Kinetic roughening in two-phase fluid flow through a random Hele-Shaw cell

TL;DR

This paper derives a nonlocal interface equation for two-phase fluid flow in a random Hele-Shaw cell, identifying key length scales and comparing numerical simulation exponents with experimental data.

Contribution

It introduces a novel nonlocal interface equation accounting for microscopic disorder, wettability, and viscosity contrast in two-phase flow through a porous medium.

Findings

Two characteristic length scales scale with capillary number.

Numerical exponents are consistent with recent experimental results.
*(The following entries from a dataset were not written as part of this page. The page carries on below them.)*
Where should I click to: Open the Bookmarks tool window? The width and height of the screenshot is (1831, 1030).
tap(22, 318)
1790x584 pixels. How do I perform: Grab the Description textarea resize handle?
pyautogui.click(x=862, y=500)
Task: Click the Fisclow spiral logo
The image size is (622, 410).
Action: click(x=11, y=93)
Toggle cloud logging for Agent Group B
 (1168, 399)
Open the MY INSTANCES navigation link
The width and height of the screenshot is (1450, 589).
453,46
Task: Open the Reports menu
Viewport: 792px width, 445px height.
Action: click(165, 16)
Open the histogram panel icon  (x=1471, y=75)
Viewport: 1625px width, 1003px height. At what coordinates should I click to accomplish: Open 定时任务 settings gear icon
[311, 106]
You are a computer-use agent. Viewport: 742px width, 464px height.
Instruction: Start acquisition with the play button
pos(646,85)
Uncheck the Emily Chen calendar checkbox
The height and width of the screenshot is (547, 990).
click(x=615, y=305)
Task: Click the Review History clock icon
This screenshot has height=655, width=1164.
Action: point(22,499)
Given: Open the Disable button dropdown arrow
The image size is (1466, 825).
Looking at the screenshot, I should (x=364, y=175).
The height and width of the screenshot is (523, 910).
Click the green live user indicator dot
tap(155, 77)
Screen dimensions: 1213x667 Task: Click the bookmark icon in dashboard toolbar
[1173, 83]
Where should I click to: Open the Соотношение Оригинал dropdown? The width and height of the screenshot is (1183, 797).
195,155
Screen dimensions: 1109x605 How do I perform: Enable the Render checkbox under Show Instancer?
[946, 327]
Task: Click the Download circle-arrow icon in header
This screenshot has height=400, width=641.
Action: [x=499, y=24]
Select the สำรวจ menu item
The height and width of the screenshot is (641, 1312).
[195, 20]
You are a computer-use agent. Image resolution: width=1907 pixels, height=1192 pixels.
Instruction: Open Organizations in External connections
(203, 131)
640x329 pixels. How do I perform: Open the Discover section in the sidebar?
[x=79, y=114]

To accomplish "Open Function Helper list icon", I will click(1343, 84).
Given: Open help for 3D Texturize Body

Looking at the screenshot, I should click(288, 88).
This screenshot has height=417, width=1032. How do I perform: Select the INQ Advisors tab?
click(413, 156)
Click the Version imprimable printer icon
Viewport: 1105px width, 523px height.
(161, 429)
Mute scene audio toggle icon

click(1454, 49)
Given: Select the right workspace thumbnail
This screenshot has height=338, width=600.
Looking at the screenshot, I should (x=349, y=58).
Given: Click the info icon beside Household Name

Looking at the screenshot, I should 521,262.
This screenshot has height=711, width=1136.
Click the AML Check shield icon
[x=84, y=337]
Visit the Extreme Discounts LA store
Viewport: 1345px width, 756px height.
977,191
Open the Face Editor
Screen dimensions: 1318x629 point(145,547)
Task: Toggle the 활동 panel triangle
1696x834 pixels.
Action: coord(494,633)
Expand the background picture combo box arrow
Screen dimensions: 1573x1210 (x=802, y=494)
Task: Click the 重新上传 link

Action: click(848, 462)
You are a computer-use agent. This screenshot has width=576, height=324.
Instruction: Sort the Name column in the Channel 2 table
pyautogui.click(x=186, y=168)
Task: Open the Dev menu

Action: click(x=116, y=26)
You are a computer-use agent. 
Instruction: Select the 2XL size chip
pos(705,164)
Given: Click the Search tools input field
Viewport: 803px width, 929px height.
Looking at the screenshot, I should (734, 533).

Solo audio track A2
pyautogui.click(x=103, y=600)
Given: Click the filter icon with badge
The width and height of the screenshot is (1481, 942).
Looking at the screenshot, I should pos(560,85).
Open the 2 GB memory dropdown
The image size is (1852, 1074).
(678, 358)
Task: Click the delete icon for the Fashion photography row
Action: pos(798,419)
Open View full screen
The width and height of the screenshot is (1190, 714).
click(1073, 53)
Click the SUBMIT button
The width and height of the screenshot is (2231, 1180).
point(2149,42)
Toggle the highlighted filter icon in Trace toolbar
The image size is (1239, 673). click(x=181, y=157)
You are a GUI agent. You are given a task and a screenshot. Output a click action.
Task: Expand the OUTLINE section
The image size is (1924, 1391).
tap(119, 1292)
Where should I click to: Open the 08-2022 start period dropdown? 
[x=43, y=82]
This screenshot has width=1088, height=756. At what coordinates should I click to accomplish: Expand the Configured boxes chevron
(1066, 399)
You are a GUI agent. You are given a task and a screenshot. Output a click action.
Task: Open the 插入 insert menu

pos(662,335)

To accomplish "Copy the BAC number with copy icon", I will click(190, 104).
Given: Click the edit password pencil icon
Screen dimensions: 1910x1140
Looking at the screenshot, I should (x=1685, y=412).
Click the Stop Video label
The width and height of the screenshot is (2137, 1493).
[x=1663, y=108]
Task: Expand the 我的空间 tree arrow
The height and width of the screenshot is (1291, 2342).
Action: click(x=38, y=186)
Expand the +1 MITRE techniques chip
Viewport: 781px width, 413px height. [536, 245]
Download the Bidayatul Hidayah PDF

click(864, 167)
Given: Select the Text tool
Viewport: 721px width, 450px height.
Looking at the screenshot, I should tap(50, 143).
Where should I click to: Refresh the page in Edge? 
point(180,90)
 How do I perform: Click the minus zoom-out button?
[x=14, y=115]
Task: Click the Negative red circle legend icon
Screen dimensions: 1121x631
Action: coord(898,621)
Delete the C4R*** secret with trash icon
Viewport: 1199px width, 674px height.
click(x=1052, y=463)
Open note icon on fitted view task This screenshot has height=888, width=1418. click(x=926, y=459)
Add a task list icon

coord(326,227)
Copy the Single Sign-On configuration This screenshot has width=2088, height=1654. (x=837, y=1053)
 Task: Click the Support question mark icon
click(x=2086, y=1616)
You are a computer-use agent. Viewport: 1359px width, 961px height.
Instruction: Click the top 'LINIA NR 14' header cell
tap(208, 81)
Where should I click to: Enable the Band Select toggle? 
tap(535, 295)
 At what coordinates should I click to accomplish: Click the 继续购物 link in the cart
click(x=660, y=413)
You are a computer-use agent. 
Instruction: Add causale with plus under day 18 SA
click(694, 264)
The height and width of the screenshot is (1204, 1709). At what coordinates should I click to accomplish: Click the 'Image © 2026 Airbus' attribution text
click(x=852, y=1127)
Explicit relations between fluctuations and microscopic disorder are established.

Abstract

A nonlocal interface equation is derived for two-phase fluid flow, with arbitrary wettability and viscosity contrast c=(mu_1-mu_2)/(mu_1+mu_2), in a model porous medium defined as a Hele-Shaw cell with random gap b_0+delta b. Fluctuations of both capillary and viscous pressure are explicitly related to the microscopic quenched disorder, yielding conserved, non-conserved and power-law correlated noise terms. Two length scales are identified that control the possible scaling regimes and which scale with capillary number as ell_1 ~ b_0(c Ca)^{-1/2} and ell_2 ~ b_0 Ca^{-1}. Exponents for forced fluid invasion are obtained from numerical simulation and compared with recent experiments.